§ The problem
What lines of the data below hold "Collapse"? Show them.
*** Data extracts ***
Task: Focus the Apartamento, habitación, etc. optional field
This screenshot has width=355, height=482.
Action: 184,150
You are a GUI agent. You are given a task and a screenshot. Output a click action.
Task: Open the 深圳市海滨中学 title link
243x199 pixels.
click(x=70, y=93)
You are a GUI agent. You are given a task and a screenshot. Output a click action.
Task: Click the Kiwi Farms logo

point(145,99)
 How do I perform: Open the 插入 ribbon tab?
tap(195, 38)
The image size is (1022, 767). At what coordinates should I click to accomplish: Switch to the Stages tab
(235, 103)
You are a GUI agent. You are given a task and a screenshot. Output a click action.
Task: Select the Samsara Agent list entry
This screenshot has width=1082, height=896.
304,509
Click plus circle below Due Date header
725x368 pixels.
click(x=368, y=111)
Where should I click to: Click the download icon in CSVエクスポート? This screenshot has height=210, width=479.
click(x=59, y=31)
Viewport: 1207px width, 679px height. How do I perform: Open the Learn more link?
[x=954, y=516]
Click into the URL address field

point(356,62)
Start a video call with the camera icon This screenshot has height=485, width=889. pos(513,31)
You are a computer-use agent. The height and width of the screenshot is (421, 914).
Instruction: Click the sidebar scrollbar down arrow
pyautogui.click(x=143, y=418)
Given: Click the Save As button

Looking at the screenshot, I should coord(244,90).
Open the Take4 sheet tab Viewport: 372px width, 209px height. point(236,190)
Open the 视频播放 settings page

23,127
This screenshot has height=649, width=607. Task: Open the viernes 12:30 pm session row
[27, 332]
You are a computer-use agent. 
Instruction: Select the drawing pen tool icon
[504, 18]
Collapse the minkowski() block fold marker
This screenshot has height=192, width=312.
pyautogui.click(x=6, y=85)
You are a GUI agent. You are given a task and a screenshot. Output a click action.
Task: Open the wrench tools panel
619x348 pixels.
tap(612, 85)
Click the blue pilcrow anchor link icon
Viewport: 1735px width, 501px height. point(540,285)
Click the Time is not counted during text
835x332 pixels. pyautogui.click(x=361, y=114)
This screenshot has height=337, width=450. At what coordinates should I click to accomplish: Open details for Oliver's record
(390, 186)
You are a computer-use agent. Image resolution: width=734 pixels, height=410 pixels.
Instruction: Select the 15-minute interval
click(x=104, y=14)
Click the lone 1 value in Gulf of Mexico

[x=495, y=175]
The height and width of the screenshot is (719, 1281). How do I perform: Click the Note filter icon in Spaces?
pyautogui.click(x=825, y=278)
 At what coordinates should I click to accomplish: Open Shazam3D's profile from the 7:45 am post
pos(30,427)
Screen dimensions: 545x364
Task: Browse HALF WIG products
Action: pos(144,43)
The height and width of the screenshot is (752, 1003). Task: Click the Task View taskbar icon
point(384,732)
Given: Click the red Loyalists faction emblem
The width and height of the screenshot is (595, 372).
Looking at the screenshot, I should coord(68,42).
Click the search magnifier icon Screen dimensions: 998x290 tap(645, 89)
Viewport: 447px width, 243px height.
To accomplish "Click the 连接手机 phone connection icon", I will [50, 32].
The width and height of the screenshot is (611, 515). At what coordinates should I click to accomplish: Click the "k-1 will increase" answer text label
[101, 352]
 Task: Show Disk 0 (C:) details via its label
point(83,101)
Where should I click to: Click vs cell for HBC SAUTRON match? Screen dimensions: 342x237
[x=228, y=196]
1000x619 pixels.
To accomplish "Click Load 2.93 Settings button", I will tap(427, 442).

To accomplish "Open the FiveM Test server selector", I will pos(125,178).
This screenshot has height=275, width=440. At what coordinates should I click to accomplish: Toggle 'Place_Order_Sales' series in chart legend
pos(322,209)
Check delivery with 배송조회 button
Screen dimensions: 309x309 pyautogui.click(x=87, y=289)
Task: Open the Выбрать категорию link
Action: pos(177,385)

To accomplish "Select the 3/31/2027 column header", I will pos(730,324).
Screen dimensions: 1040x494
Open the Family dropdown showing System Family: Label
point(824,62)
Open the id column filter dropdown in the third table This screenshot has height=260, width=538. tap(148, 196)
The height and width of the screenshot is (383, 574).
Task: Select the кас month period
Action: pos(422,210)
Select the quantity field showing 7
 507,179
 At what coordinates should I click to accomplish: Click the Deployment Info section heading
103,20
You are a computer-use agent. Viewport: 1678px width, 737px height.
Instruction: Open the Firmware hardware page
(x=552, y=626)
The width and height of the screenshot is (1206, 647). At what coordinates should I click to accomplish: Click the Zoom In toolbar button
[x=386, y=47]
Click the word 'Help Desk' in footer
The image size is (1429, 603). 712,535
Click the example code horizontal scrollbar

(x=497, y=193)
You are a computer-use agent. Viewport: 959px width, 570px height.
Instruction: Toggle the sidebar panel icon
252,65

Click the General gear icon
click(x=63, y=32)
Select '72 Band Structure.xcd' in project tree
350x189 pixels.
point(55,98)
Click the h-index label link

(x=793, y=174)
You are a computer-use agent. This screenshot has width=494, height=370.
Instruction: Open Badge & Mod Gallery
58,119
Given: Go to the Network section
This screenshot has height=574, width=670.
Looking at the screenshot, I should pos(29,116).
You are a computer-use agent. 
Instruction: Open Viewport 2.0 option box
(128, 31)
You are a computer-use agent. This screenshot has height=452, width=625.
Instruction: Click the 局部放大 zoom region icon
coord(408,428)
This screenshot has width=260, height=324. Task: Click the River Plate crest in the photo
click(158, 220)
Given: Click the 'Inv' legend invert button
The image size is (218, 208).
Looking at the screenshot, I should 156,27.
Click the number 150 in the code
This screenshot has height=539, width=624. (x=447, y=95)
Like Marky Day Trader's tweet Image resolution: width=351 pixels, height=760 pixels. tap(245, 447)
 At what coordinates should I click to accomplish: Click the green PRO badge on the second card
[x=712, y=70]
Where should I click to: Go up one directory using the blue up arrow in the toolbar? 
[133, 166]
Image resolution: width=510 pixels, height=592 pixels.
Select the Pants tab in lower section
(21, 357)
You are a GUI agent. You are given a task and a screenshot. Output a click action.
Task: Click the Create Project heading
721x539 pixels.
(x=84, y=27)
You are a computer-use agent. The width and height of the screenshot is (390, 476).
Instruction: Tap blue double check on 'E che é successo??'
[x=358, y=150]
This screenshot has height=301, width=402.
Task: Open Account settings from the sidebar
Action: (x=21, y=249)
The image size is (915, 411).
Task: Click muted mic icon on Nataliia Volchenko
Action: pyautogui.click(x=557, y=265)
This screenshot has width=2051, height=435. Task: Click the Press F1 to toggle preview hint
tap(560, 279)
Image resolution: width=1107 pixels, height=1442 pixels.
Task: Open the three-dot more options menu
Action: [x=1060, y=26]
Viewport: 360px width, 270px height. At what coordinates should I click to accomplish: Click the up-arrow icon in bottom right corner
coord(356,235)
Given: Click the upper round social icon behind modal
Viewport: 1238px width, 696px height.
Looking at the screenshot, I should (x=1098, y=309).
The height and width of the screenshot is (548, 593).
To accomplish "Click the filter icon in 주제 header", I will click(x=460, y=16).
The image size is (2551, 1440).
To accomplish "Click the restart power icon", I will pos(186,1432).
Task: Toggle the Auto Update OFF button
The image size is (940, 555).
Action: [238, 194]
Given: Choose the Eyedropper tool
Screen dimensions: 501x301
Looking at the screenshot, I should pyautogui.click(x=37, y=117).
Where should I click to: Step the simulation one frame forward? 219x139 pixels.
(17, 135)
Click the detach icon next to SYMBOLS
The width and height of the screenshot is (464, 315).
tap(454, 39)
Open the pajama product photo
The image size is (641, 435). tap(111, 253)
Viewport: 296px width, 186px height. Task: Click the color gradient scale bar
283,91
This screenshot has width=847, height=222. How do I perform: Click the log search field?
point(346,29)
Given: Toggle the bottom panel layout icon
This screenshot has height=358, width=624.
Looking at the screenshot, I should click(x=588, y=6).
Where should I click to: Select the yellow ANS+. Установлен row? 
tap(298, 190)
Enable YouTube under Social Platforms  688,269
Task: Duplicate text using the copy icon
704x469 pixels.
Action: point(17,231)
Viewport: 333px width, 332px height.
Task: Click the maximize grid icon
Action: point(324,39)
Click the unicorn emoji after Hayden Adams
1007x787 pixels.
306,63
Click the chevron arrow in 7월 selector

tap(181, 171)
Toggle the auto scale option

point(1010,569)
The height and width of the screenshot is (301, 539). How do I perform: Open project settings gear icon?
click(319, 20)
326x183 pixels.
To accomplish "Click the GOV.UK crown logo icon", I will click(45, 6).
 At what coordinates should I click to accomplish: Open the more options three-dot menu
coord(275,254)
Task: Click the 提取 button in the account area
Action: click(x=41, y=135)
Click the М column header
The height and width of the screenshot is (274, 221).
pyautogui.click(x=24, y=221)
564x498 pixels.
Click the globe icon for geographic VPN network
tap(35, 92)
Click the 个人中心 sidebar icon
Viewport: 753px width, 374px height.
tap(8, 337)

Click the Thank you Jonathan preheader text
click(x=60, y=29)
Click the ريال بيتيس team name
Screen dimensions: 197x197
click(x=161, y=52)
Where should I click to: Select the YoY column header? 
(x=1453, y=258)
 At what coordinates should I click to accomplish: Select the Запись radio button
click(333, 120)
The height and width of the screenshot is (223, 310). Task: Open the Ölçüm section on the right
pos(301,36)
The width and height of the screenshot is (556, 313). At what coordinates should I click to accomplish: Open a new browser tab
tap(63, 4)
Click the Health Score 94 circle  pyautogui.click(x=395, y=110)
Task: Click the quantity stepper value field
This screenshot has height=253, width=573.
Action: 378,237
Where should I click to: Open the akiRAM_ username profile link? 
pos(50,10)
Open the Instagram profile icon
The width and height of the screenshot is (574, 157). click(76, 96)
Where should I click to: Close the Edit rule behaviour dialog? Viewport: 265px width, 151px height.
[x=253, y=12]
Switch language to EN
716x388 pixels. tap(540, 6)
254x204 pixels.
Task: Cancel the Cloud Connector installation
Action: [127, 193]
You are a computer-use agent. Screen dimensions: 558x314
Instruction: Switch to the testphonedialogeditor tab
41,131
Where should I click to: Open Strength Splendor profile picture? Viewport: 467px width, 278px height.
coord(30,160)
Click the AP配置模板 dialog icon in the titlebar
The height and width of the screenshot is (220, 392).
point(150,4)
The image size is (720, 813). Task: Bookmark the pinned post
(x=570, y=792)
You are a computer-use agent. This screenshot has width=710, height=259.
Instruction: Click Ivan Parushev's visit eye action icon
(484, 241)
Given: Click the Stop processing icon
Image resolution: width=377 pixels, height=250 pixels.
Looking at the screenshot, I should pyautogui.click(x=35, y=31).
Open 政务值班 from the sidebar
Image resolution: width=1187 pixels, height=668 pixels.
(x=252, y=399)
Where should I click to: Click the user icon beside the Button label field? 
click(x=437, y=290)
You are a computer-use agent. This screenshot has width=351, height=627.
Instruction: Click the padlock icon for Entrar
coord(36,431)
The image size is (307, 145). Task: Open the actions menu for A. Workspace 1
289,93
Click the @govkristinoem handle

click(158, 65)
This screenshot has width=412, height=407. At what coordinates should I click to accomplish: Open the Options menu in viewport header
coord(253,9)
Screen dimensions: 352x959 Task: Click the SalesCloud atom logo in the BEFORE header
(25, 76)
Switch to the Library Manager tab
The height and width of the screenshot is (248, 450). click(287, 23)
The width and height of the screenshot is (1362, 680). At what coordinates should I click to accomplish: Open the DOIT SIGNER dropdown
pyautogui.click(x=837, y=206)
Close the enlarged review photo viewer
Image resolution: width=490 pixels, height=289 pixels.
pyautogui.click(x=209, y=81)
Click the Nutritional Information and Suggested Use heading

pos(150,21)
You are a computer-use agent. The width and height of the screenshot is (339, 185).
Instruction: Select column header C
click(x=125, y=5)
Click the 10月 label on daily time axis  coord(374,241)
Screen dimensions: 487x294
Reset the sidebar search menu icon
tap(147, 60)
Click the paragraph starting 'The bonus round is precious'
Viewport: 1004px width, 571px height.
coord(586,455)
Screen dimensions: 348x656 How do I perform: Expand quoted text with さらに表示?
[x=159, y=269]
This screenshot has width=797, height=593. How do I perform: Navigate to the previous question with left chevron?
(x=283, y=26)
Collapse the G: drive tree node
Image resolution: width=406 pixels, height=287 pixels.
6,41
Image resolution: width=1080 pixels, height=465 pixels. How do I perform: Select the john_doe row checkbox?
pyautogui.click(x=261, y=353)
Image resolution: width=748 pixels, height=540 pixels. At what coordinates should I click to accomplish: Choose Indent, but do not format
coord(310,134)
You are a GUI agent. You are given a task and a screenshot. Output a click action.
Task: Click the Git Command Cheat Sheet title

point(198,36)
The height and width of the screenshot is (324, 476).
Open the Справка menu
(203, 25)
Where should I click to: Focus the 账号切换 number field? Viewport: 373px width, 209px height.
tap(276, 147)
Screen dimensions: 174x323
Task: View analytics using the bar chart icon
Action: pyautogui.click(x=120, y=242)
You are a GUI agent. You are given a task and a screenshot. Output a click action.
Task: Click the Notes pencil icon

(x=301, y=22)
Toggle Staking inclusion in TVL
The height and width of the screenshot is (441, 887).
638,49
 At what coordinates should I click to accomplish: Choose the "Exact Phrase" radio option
*** End of Data extracts ***
§ Your solution
Collapse the minkowski() block fold marker
Collapse the G: drive tree node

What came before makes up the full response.